■ **Work instructions**
Report every line in the listing below that contains the string "link", copying each one in full. Letter case counts.

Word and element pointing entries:
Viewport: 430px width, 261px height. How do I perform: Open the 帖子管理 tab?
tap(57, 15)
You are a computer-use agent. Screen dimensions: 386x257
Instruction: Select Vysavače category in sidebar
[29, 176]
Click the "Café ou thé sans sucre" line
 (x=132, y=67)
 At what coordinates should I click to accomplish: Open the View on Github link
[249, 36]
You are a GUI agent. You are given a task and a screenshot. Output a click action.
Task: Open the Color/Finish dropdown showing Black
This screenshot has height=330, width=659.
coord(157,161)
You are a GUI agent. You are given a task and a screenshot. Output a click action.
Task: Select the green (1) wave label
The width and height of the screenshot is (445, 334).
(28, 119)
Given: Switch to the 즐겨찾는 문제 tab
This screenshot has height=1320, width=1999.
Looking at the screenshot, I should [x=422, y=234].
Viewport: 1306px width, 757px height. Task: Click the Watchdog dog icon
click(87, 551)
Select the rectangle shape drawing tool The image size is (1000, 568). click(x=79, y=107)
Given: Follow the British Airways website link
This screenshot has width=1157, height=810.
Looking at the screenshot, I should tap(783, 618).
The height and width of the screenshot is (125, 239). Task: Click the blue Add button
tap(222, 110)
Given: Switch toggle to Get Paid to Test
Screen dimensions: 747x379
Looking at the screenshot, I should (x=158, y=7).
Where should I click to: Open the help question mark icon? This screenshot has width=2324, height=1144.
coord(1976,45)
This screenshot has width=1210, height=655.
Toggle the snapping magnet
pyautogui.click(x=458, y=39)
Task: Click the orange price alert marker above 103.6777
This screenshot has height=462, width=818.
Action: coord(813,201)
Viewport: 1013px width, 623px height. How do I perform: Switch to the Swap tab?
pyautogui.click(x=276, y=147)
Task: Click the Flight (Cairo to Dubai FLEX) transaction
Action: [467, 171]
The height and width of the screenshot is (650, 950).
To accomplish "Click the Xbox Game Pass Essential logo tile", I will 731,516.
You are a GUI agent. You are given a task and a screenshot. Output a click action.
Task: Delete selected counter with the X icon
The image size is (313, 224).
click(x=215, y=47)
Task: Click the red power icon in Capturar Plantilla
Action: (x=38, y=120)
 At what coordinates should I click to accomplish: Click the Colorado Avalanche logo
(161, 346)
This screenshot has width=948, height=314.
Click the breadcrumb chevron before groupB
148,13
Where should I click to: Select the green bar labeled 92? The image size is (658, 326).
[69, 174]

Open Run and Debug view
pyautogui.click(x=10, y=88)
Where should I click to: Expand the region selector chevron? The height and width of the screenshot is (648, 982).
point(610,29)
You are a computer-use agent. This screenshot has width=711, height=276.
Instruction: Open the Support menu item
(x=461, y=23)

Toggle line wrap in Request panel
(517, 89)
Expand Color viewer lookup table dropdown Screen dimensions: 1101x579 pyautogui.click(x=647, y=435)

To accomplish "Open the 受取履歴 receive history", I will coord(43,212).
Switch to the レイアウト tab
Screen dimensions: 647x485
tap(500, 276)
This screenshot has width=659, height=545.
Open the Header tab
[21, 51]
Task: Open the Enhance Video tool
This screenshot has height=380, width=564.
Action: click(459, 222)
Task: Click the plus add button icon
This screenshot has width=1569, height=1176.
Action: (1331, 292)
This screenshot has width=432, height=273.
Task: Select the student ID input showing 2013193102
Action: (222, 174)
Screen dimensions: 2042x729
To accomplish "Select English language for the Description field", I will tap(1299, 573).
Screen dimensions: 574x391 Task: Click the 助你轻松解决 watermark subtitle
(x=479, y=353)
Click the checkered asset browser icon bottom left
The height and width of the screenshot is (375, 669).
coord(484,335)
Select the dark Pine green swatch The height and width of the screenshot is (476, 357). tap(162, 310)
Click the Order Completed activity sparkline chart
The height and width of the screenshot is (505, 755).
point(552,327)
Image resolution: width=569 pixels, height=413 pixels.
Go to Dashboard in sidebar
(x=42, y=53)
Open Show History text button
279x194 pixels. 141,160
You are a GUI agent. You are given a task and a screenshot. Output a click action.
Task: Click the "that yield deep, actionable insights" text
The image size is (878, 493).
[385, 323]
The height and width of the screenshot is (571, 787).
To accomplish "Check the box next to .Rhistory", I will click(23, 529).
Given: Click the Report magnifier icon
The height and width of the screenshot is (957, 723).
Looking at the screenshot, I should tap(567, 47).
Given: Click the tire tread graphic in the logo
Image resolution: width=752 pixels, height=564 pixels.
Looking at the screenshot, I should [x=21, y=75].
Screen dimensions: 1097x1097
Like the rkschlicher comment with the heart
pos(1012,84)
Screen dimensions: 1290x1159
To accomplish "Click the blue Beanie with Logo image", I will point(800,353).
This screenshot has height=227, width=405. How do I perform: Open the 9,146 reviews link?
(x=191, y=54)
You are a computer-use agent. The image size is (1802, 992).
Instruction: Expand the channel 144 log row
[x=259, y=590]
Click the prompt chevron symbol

■ **Complete output**
 At what coordinates should I click to accomplish: Open the View on Github link
Given: Follow the British Airways website link
This screenshot has height=227, width=405. How do I perform: Open the 9,146 reviews link?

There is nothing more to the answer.